Back in the late 60s, after she flunked out of Ohio State because she decided she’d rather drink beer and raise hell than study, Helaine Garren returned to Chicago in shame and moved back in with her parents, who wanted her to marry a nice Jewish boy. Instead, she got a job in the finance office at Northwestern’s downtown campus and spent her lunch hours shooting pool on the table in the office basement with her friend Bonnie. “I had a perfect Mosconi bridge,” she recalls now. Later they took their act on the road to a series of seedy bars and pool halls where Bonnie would play all evening and Garren would stuff her pockets with her winnings.
In 1970, Garren went back to school at the Art Institute and signed up for a photography class with Hugh Edwards, the curator of prints and drawings. The first assignment was to take a series of photos. Garren thought back to what she calls her “bad girl” days and decided to shoot Bensinger’s, the legendary pool hall, then in at its final location at Clark and Diversey. (Its earlier Loop incarnation was the inspiration for Bennington’s, the pool hall in the movie The Hustler.)

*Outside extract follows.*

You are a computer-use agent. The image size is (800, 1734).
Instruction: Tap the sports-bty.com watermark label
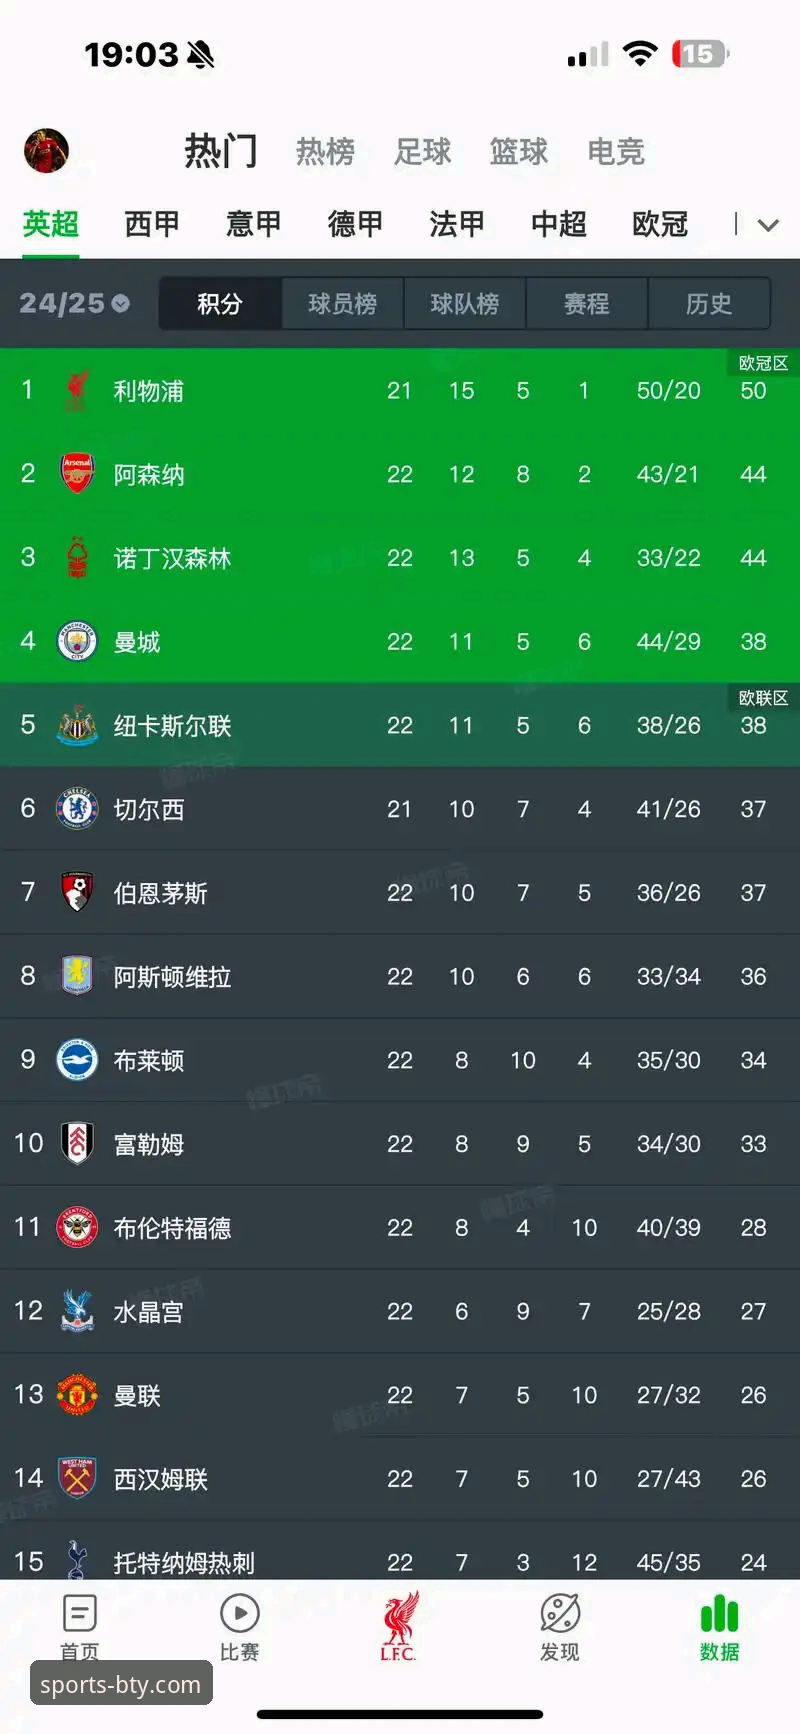(121, 1684)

“I had no idea it had such historic importance,” she says now. “I just thought it was a cool place. It had great characters and very dramatic lighting. I had no idea who these people were. I was so chicken-hearted, I came in with a telephoto lens. But then I was there so much, nobody noticed me anymore. I loved that place.”
Garren’s photos captured the drama of the pool hall in luminous black and white, the intense concentration of the players lining up shots and willing the balls to go into the right pockets. She shot the spectators, too, many of whom looked like they also had a stake in the outcome. Looking at some of those photos, you can almost taste the stale cigarette smoke in the back of your throat.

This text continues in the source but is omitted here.